[Stored items]
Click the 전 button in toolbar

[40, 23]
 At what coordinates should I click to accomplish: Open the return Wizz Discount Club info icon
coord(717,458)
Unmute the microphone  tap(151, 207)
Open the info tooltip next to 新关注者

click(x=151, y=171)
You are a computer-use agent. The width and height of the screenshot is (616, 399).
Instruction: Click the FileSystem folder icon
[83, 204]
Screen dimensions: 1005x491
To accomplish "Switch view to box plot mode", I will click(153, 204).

* * *

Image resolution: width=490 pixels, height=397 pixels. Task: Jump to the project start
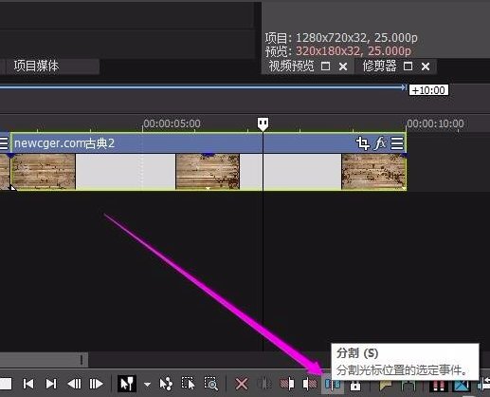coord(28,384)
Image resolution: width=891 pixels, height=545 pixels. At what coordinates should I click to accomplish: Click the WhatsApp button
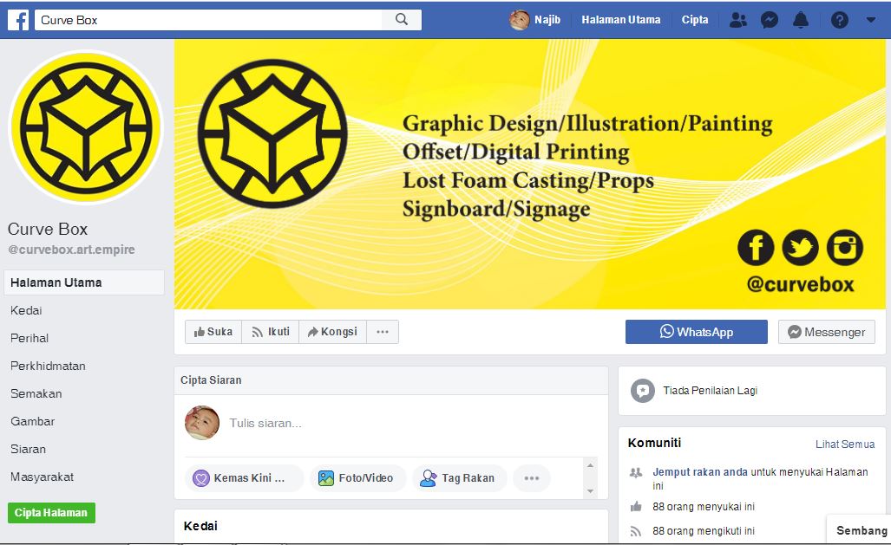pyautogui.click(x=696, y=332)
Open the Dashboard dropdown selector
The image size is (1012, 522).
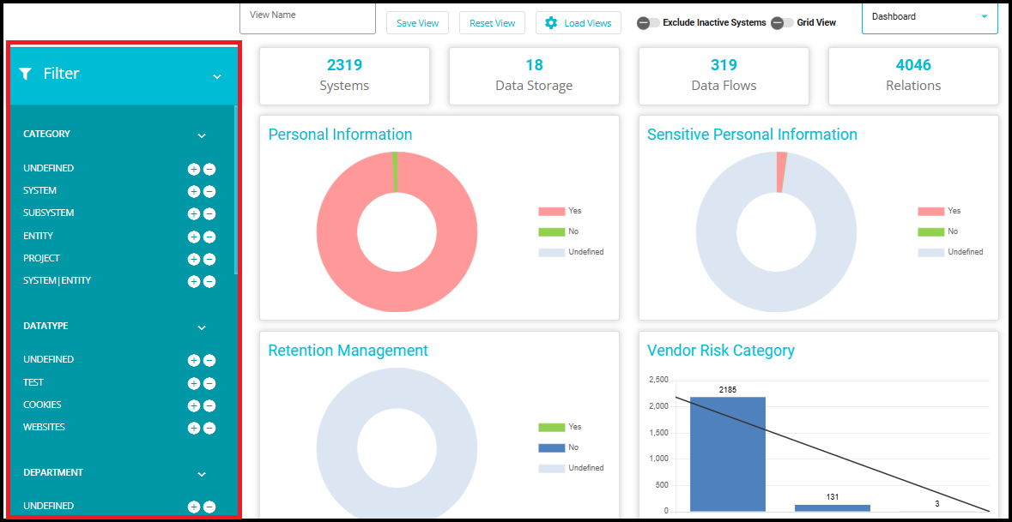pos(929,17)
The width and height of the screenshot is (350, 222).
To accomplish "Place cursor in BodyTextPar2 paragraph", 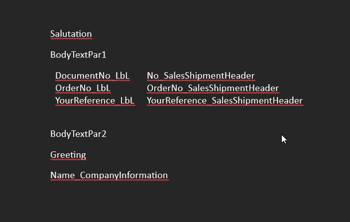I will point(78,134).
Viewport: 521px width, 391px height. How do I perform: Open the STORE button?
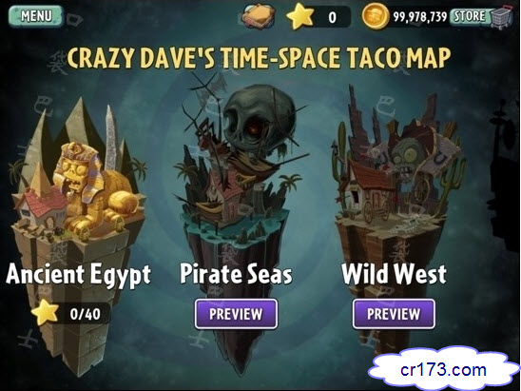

...

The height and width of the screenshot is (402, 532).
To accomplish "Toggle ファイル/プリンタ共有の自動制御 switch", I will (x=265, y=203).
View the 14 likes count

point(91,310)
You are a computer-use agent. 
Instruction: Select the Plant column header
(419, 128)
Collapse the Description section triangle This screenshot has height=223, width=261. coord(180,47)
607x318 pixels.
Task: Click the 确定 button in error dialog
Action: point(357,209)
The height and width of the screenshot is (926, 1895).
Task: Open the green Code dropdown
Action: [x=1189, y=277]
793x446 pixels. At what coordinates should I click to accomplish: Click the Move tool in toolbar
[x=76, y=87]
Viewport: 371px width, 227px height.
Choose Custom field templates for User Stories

*SET TASK*:
Could you transcribe the items word for word, from the line with "View the 14 likes count" up to and including the line with "[x=76, y=87]"?

*SOLUTION FOR THIS PROBLEM*:
View the 14 likes count

point(91,310)
You are a computer-use agent. 
Instruction: Select the Plant column header
(419, 128)
Collapse the Description section triangle This screenshot has height=223, width=261. coord(180,47)
607x318 pixels.
Task: Click the 确定 button in error dialog
Action: point(357,209)
The height and width of the screenshot is (926, 1895).
Task: Open the green Code dropdown
Action: [x=1189, y=277]
793x446 pixels. At what coordinates should I click to accomplish: Click the Move tool in toolbar
[x=76, y=87]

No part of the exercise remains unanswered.